ALs are discovertebral lesions that mainly occur in patients suffering from long-standing AS, which were first described by Andersson in 1937. Since then, several possible etiologies for the development of AL in patients with AS have been postulated, including infection, inflammation, repetitive trauma, or mechanical stress.

Cawley et al.4) analyzed these lesions into 3 categories according to whether there is an involvement of the discal surface of the vertebral rim (types A and B), the cartilaginous part of the end plate (types C and D), or both (type E). The risk of instability of lesions increases incrementally from type A to type E. Cawley also categorized AL into 2 types: localized and extensive lesions. These may cause unstable 3-column lesions, causing pseudoarthrosis in the fused spine.

The histopathological appearance of AL is known to be similar to that of chronic inflammation without pyogenic bacterial or tuberculous infection.511)

Due to the radiographic similarities with pyogenic spondylitis or tuberculous osteomyelitis, an infectious origin was initially suggested by some authors, but this has not gained much popularity in the literature because positive cultures of causative organism had not been identified.2)

So far, as far as the authors’ knowledge, there have been few case reports of an infectious spondylitis with AL or septic AL like this case. Lohr et al.10) reported the case of a patient with a history of intravenous drug abuse who had AS, T11–T12 spondylodiscitis, and a positive culture of S. aureus in the urine, pleural fluid, and blood culture. However, there have been no reports that showed positive cultures by biopsy of the lesion, as present in our patient.

Histopathological findings of AL are similar to pseudoarthrosis with microbleeding, fibrous tissue, a consistent with callus portion, and sclerosis of the adjacent levels. Moreover, microscopic findings are similar to that of non-union of the bone, naming this lesion ‘pseudoarthrosis.’3)

Inflammatory markers are usually elevated in most patients with AL, suffering from AS similar to infectious conditions. These points, together with inflammatory biopsy findings in AL patients, may indicate that inflammation could be an early contributor to AL of AS.12)

Other studies on biopsies in AL during the late course of the disease showed a reactive new bone, and a cartilage node or pseudoarthrosis about a micro-fracture have suggested that repetitive mechanical stress can be an initiating and potential factor for the development of AL; however, repetitive stress of micro-traumas cannot explain early AL or the development of AL in children.15)

In addition to the use of simple radiographs, CT scans are more sensitive in demonstrating fractures of the posterior elements and discovertebral osteolysis with reactive sclerosis.
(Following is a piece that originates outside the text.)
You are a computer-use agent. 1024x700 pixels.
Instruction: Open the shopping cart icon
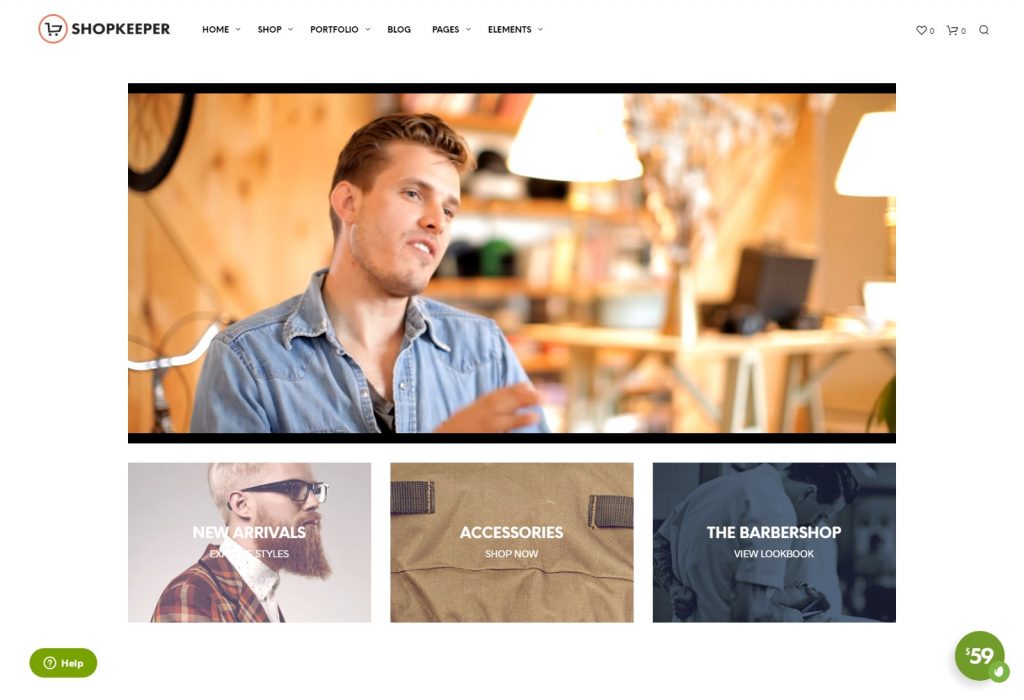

However, MRI is considered the best diagnostic modality for revealing AL with the highest sensitivity.7) Moreover, MRI allows better differentiation between neural elements and surrounding soft tissues.

Conservative treatment is generally the first method of treatment of AL with AS. NSAIDs form the initial basis of pharmacological management of AS during the active stages of the disease. Given its efficacy in AS treatment, newer agents such as TNF-α antagonists have reduced recovery period and prevented the complete fusion of vertebrae in AS. However, there is no evidence that these drugs actually work in the treatment of symptomatic AL. Moreover, there is an increased risk of infection when TNF-α antagonists and steroids are used in patients with rheumatic diseases including AS.
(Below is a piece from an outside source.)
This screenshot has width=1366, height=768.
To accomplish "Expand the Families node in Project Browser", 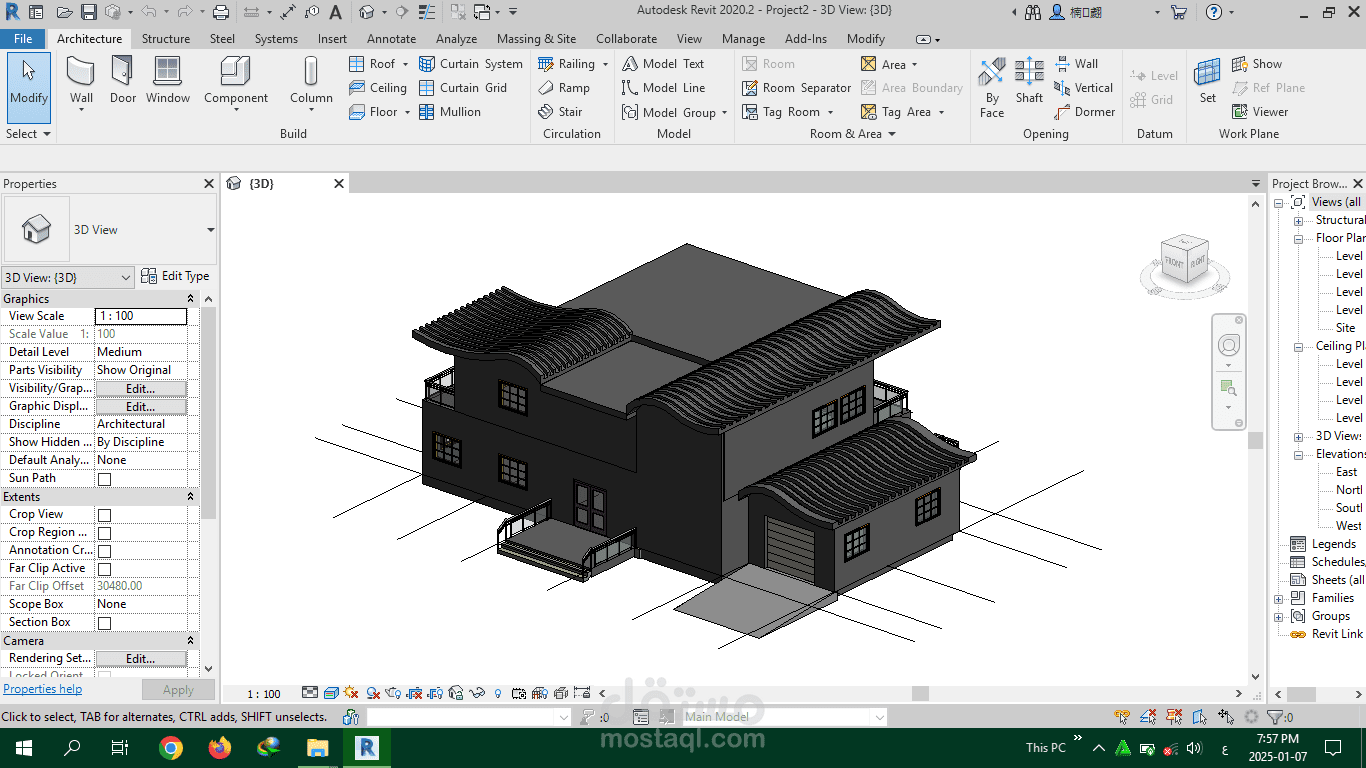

Surgical treatment is indicated in patients with intractable back pain, progressive kyphosis, or prominent neurological deficits. The surgical procedure depends on the localization of the lesion, alignment of the spine, and the degree neurological deficits.14)

CONCLUSION

Herein, we report a rare pyogenic spondylitis with AL complicating an AS, which was proven positive culture of the lesion. A trial to understand pyogenic spondylitis complicated by AS is mandatory to improve clinical results of this rare condition.